Limitations & Future Work

  • Motion control accuracy degrades for large-scale motions with long trajectories.
  • Occlusion and ambiguous spatial relationship scenarios are not handled well.
  • First-frame control precision is lower than ControlNet, as feature injection only operates in early denoising steps.
  • Generation speed (approximately 43 seconds per video) still has room for optimization.
  • Future work could incorporate lightweight fine-tuning to further improve adaptability.
  • vs. DragAnything/DragNUWA: These methods require training and only accept RGB images; AnyI2V is training-free and supports arbitrary modalities. DragAnything achieves marginally better quantitative results (FID 95.83 vs. 104.53), but AnyI2V offers far greater flexibility.
  • vs. ControlNet-based methods: ControlNet requires separate training for each modality, cannot handle mesh or point clouds, and does not support motion control. AnyI2V handles all modalities uniformly with built-in trajectory control.
  • vs.

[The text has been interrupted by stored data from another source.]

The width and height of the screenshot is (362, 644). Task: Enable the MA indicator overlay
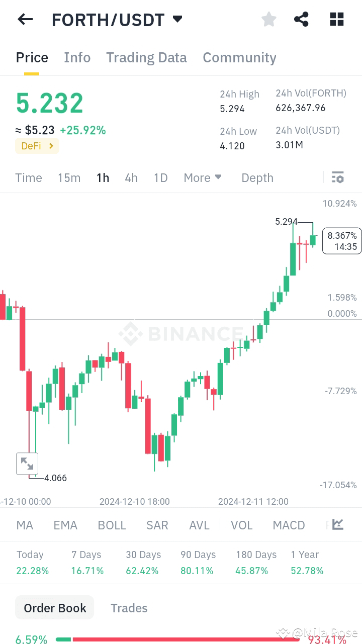(x=24, y=525)
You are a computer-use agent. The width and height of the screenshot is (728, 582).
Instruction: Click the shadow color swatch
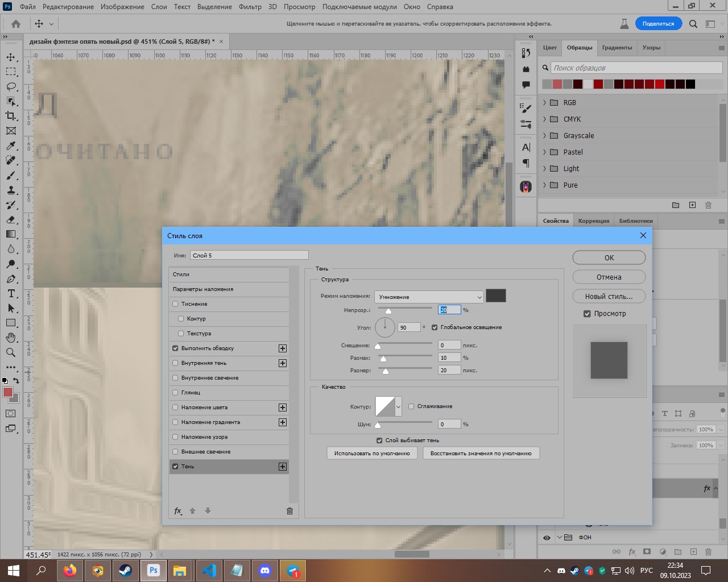tap(495, 296)
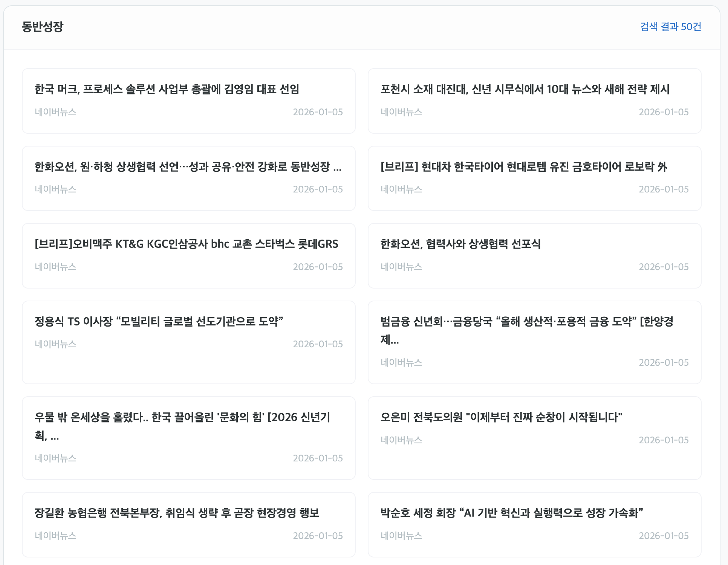This screenshot has height=565, width=728.
Task: Click the 정용식 TS 이사장 headline
Action: (159, 321)
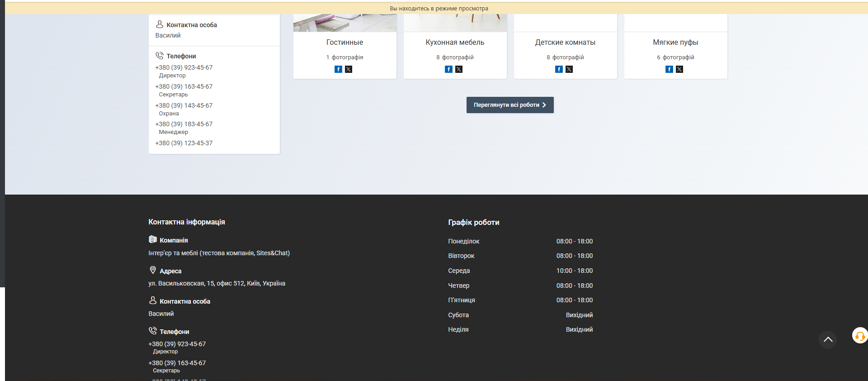
Task: Click Переглянути всі роботи button
Action: pos(509,105)
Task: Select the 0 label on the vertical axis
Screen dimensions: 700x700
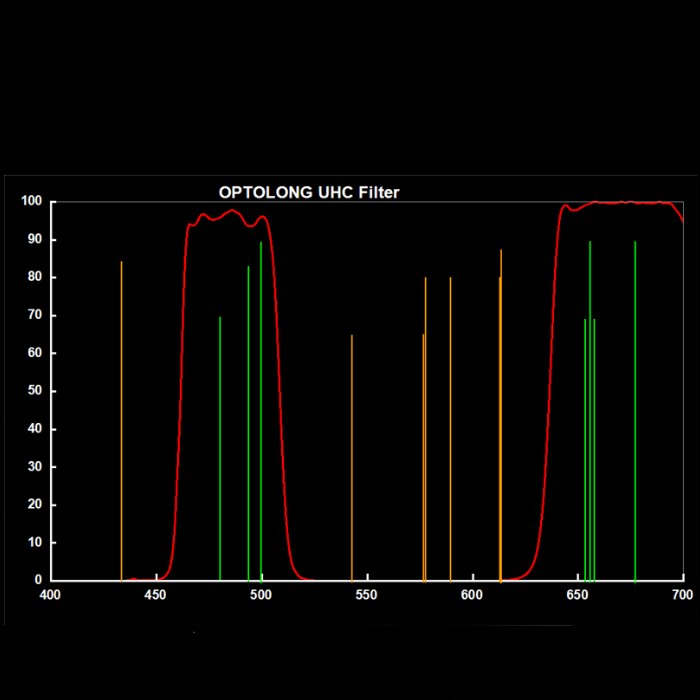Action: click(38, 580)
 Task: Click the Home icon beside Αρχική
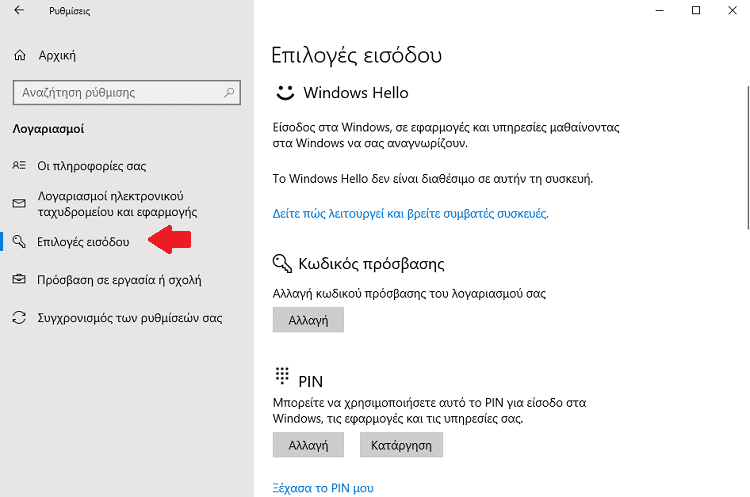19,56
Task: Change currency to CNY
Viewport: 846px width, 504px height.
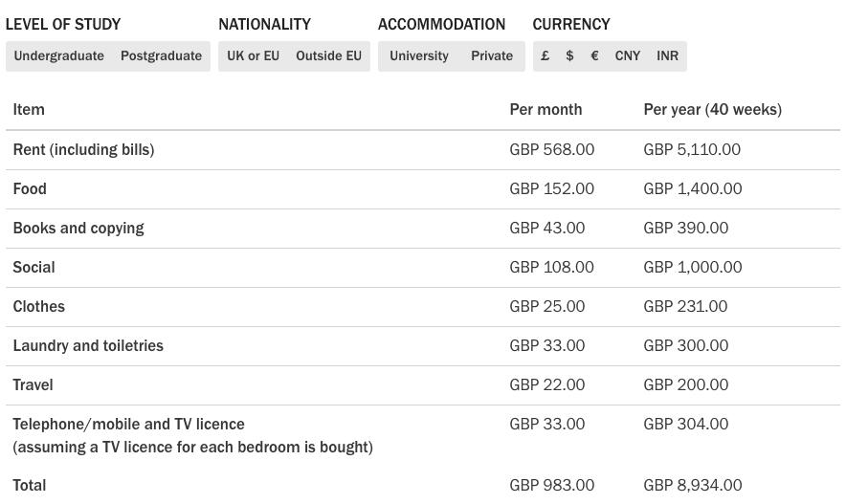Action: click(x=628, y=56)
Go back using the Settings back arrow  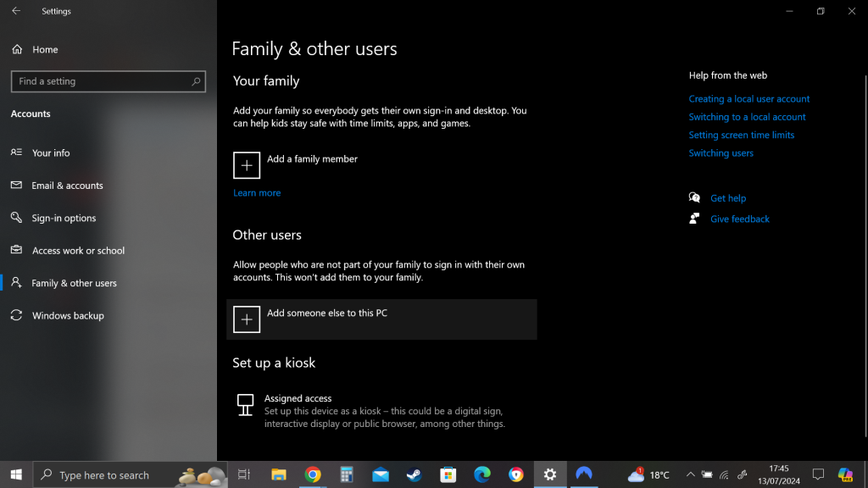click(16, 11)
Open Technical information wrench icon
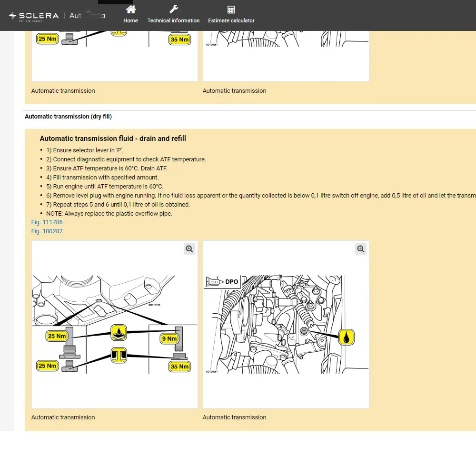 click(x=174, y=10)
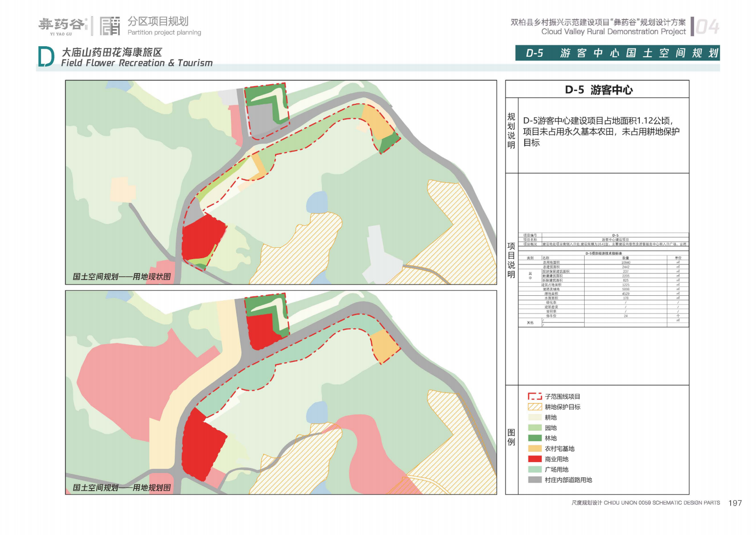This screenshot has width=756, height=535.
Task: Click the grey 村庄内部道路用地 legend swatch
Action: pyautogui.click(x=535, y=480)
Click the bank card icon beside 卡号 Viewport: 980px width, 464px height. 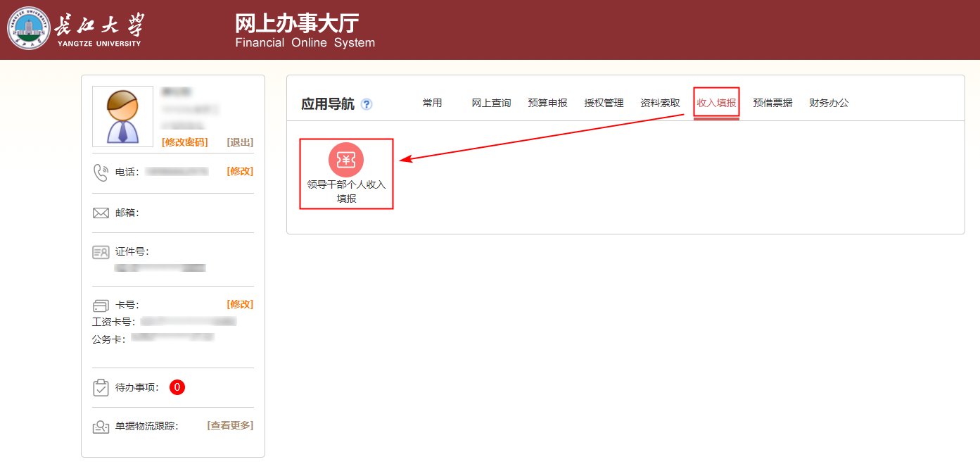(x=101, y=306)
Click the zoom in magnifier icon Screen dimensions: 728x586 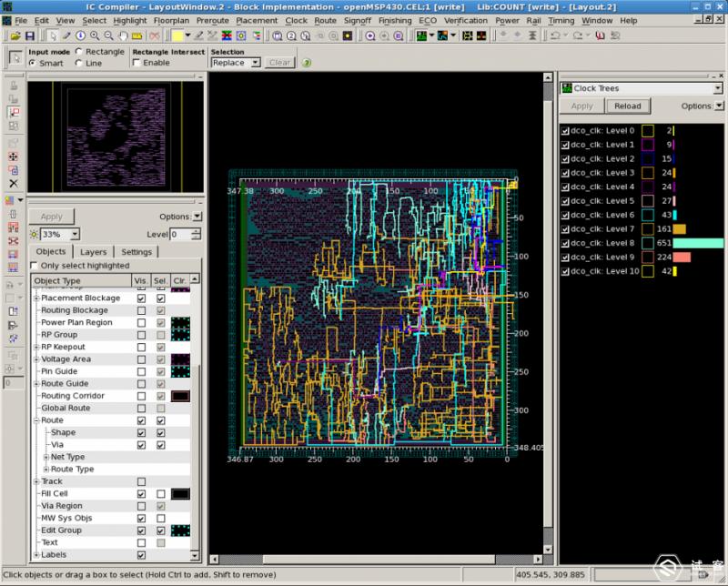[x=95, y=35]
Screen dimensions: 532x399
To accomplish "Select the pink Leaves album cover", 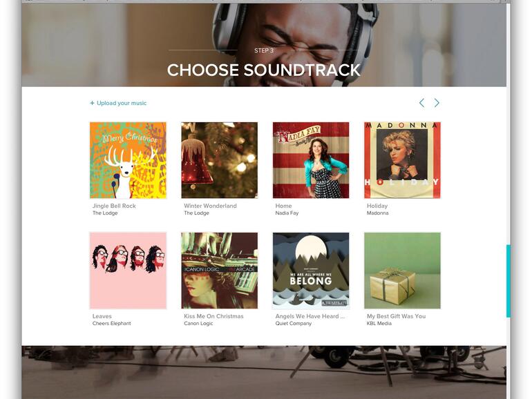I will point(128,271).
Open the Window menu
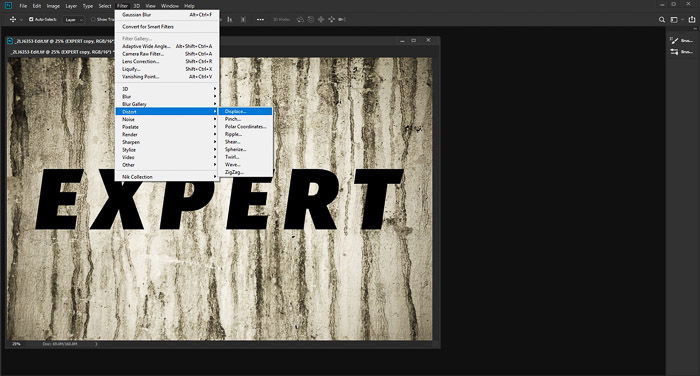Image resolution: width=700 pixels, height=376 pixels. [x=170, y=6]
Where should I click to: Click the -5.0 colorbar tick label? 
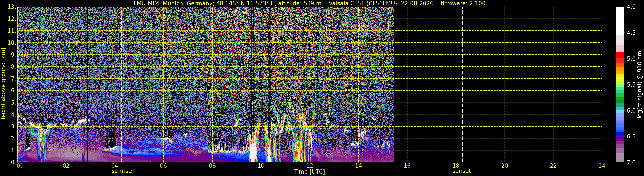click(630, 59)
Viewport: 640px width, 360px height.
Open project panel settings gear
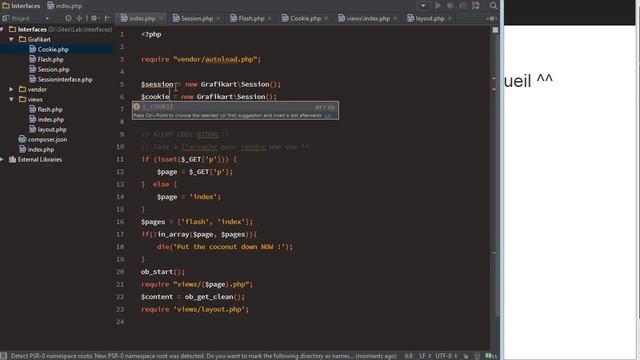tap(94, 18)
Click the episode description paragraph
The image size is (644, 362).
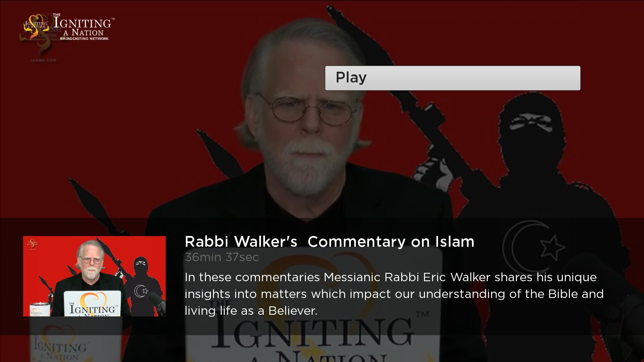(x=394, y=294)
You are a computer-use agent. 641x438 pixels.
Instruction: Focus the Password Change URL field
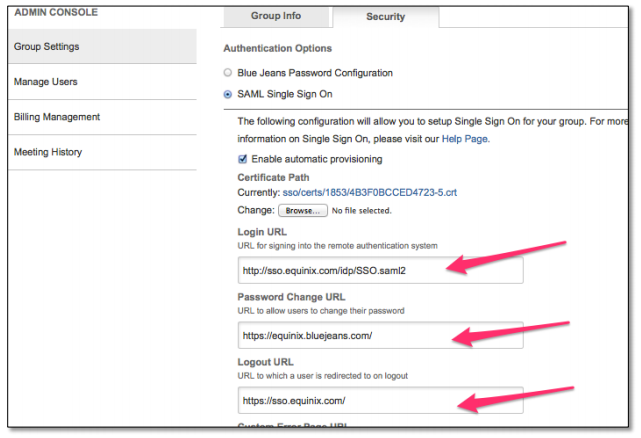[380, 335]
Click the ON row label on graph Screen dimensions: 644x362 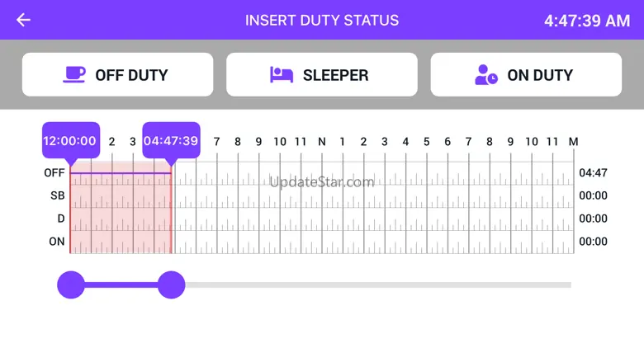56,242
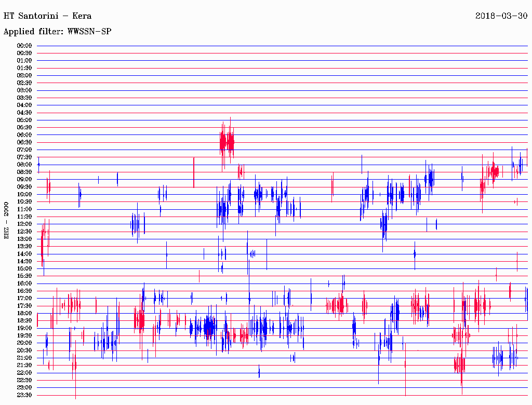Viewport: 532px width, 405px height.
Task: Select the 03:00 time label
Action: point(24,90)
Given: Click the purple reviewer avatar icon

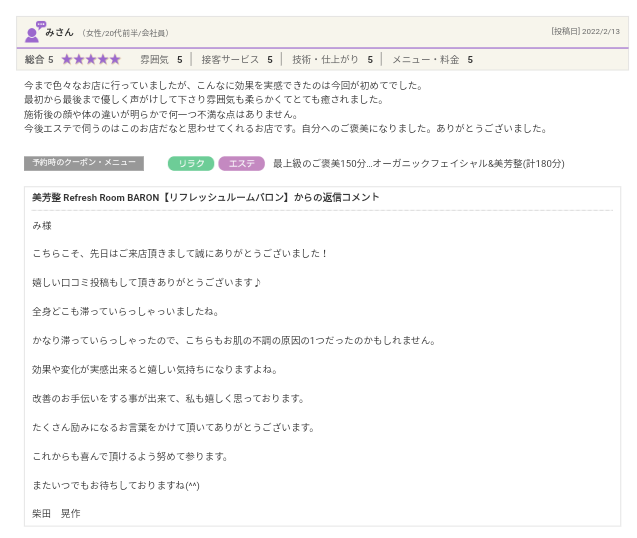Looking at the screenshot, I should click(x=33, y=32).
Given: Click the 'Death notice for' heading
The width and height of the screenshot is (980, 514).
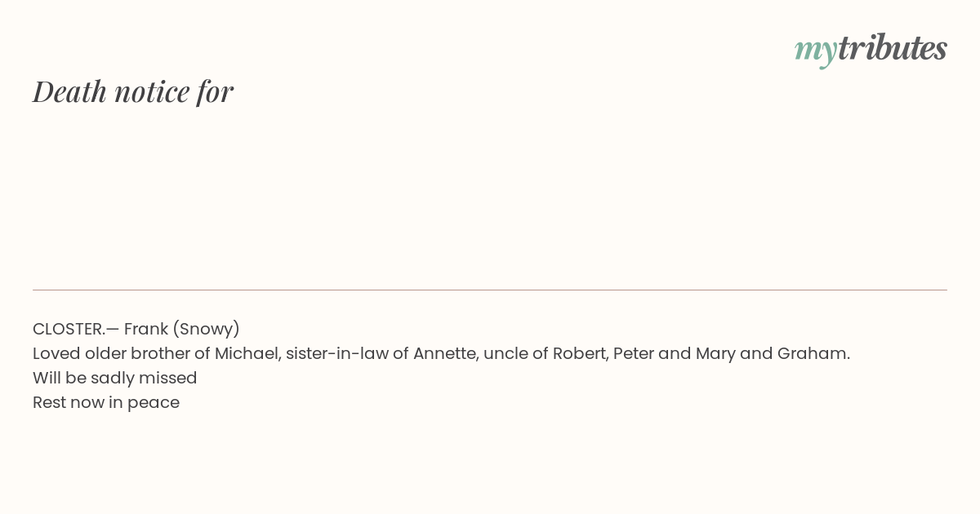Looking at the screenshot, I should click(x=133, y=91).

ObjCtrl-2.5D/FreeTraj/TrailBlazer: Among training-free methods, AnyI2V leads comprehensively across all metrics (ObjMC 16.39 vs. 23.12) while supporting a richer set of conditional inputs.

Potential Research Directions

  • Extending AnyI2V's training-free conditional control paradigm to DiT-based architectures (e.g., Open-Sora, CogVideoX) may require re-analyzing which features within DiT are suitable for injection and alignment.

Rating

  • Novelty: ⭐⭐⭐⭐ The training-free unified framework and PCA-based feature analysis are novel, though individual techniques (AdaIN debiasing, latent optimization) are not entirely new.
  • Experimental Thoroughness: ⭐⭐⭐⭐ Ablation studies are comprehensive (5 variants + hyperparameter analysis), but lack user studies and quantitative evaluation across more backbone networks.
  • Writing Quality: ⭐⭐⭐⭐ The paper is clearly structured, feature analysis visualizations are intuitive, and motivation is thoroughly articulated.
  • Value: ⭐⭐⭐⭐ The combination of training-free operation and arbitrary modality support offers strong practical value, though applicability in the DiT era remains to be examined.